Posible explotación infantil a la vista de turistas en Soteapan

Visitar la imponente cascada de Soteapan, no solo descubre las maravillas naturales sierra veracruzana si no también, la presunta explotación que hay sobre la niñez que sin apoyo oficial, se ven impuestos a emplearse e incluso, bloquear el acceso o limosnear obligados por sus padres, que reúnen el recurso posiblemente para otras actividades menos el de destinarlo al estudio o alimentación.

No importa la temperatura que vuelve las calles de concreto en comal caliente o la tierra de la terracería en grandes nubes de polvo, el niño te lleva, el corriendo y el turista en su auto, por una calle pavimentada, llamada Unidad y progreso, y luego, por la de tierra, Ignacio Zaragoza, que es de al menos un kilómetro.

La necesidad de llevar dinero a sus hogares, obliga a los menores a soportar tan inmenso esfuerzo de hacer el trayecto a pie, en chanclas y bajo el intenso calor que sofoca y hace consumir demasiados líquidos con tal de que la boca no termine seca o el cuerpo se deshidrate.

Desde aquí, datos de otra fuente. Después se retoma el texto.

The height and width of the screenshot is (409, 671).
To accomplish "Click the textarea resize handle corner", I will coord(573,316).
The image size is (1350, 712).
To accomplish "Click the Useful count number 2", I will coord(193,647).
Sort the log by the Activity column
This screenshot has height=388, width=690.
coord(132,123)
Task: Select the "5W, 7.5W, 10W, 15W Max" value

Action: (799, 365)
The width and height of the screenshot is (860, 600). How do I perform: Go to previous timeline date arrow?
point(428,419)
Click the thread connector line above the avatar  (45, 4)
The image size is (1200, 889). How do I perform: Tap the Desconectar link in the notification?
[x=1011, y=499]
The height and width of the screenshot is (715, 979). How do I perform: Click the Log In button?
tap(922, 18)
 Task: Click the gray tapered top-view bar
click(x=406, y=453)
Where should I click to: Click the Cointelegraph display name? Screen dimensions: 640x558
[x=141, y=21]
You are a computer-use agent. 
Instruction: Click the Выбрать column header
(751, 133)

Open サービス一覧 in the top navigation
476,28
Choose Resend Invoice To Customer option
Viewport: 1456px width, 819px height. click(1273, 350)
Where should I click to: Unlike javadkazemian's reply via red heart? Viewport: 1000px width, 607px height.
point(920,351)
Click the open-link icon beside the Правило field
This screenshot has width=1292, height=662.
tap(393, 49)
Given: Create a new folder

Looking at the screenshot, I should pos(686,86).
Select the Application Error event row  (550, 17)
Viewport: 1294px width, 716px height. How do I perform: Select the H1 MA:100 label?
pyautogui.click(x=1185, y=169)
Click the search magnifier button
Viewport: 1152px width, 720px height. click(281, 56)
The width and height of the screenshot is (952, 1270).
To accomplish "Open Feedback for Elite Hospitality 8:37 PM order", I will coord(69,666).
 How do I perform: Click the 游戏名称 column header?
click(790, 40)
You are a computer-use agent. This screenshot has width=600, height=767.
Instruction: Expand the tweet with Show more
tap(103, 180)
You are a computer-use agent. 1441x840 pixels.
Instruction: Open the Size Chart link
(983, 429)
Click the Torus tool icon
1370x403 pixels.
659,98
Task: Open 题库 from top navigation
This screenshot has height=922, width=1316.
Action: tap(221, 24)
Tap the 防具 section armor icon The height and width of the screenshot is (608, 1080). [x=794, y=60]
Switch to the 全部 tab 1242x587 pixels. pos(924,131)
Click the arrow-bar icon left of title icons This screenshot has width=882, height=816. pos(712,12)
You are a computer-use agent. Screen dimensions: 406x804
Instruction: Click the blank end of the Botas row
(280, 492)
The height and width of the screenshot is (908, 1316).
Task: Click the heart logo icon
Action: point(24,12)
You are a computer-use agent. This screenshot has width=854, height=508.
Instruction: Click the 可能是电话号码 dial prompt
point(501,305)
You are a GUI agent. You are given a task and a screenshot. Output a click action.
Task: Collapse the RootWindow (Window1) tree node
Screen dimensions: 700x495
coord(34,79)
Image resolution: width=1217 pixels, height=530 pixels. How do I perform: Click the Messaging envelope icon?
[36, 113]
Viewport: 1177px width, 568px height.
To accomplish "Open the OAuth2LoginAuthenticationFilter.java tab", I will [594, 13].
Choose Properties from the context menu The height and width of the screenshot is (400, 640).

Pero al ingresar a la calle Ignacio Zaragoza, el cuadro más reprobable son niñas a orillas de esa vía, cerrando el paso con una cuerda, como si fuera un retén donde la frase que te recibe es el  «pagas o no te dejo pasar». La cuota, diez pesos. A su lado, un hombre, gritándoles, «no dejen pasar, no dejen pasar, que paguen, que paguen».

Visitantes con gusto, entregan la moneda, hasta más de diez pesos, consternados por el triste cuadro. Apenas sale el turista del asombro, cuando metros adelante, una mujer adulta, con dos niñas más, empuja a éstas a casi pegarse a los autos y camionetas, «dame diez pesos, dame diez pesos» es la petición de las infantes.

Son alrededor de diez o quince niños los que se ofrecen de guía desde la calle Unión y progreso hasta la famosa cascada, una maravilla natural que no solo ofrece su enorme poza, si no también «regaderas naturales» que te bañan de agua fría, el arroyo donde la mayoría de las familias prefiere pasar el día para no arriesgarse a las piedras y el gran profundidad de la poza principal, albercas naturales para que los menores disfruten sin el riesgo de algún accidente o perderse, todo bajo la sombra de enormes árboles y áreas especiales para convivir familiarmente.

El costo de entrada 50 pesos, el de estacionamiento, 30 pesos y la experiencia de bajar por casi 200 escalones hacia el fondo de la barranca donde se puede apreciar en todo su esplendor la imponente cascada de Soteapan.